La session d'urgence du Conseil de sécurité de l'ONU du 28 août place Haïti devant son point de bifurcation le plus décisif depuis l'autorisation de la Force de Sécurité Soutenue.
Le cadre post-MSS est structurellement en échec. La force de sécurité déployée en Haïti opère à 18% de son mandat de 5 500 personnels. Ce chiffre ne décrit pas une transition — il décrit une absence opérationnelle. Le retrait du contingent principal en avril 2026 a supprimé le noyau expérimenté de la force sans remplacement équivalent. Les opérations menées début août dans les zones urbaines de Port-au-Prince ont produit un impact soutenu limité, cohérent avec une force incapable de tenir le terrain nettoyé. L'embuscade du 7 août dans une zone historiquement à faible risque signale que la portée tactique des groupes armés s'étend au-delà de leurs zones de contrôle établies.

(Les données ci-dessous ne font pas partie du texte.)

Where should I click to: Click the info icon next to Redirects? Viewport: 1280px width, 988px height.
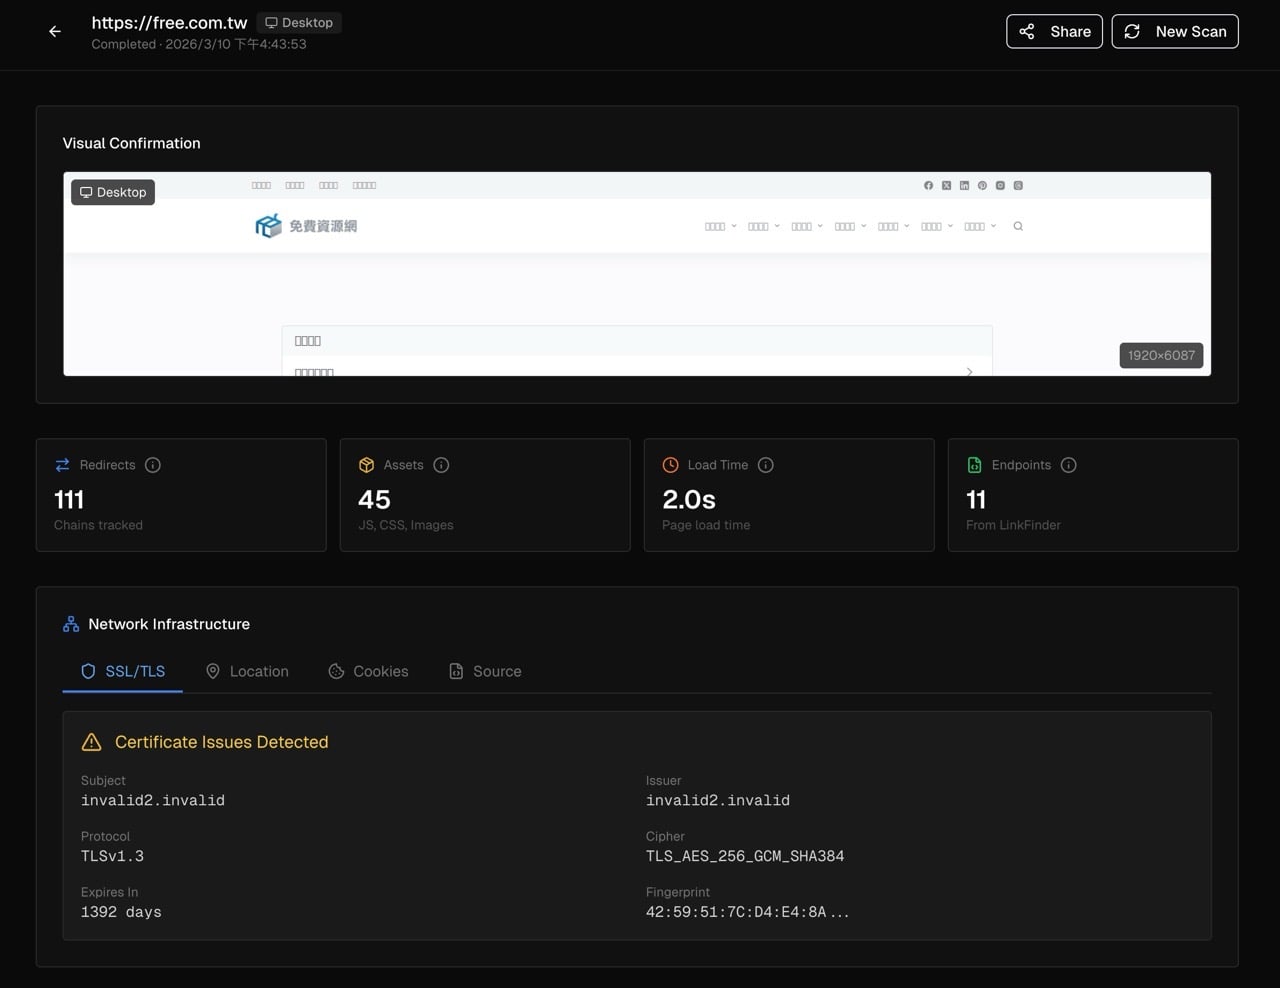point(153,465)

Simultanément, le Conseil électoral provisionnel avance sur des rails bureaucratiques. Dix-huit groupements politiques regroupant 236 partis sont inscrits. L'accréditation des journalistes s'est close le 26 août. Mais à ce stade de la fenêtre d'inscription, seulement 58 000 électeurs sont enregistrés sur une population de 11 millions — moins de 0,6%. L'infrastructure d'inscription ne peut pas opérer dans les zones contrôlées par les groupes armés, qui couvrent la majorité de la capitale et des portions significatives des deux principaux couloirs agricoles et commerciaux du pays.
Ce décalage entre progrès procédural et capacité opérationnelle est la donnée analytique centrale. Les deux réalités coexistent : le processus électoral est techniquement crédible sur papier et structurellement implausible sur le terrain. Les confondre constitue un échec d'analyse.
La session du 28 août produira soit des engagements contraignants de troupes avec calendriers de déploiement, soit une déclaration de préoccupation. La différence entre ces deux résultats détermine si la date limite d'inscription du 13 octobre et la date d'élection du 13 décembre restent des jalons opérationnels ou deviennent la prochaine fiction officielle dans un cycle de calendriers politiques non tenus. La distribution des scénarios réalistes — 40% de report formel, 35% d'élection tenue dans des conditions de légitimité dégradée, 15% d'effondrement sécuritaire avant décembre — signifie que les résultats impliquant une dysfonction continue ou approfondie représentent 90% de l'espace de probabilité.
Ce pattern n'est pas nouveau. La dissolution parlementaire de 2015 a établi le modèle désormais actif : lorsque les élections se périment ou produisent des résultats contestés, l'exécutif gouverne sans législature et contrôle l'appareil électoral. Le cycle 2015-2016 a finalement produit un premier tour annulé pour fraude, une répétition avec 21% de participation, puis un second tour annulé à cause d'une catastrophe naturelle. La structure des risques actuels reproduit ce schéma à des enjeux plus élevés, dans un contexte de déplacement record touchant 1,5 million de personnes, de 5,7 millions en insécurité alimentaire grave, et d'une convergence sans précédent de pressions externes — résiliation du TPS, expiration de HOPE/HELP, et accélération des déportations régionales — sur la même fenêtre de quatre mois.
Haïti ne fait pas face à des crises parallèles. Elle est à l'intérieur d'un seul échec structurel convergent dont la fenêtre de résolution se referme.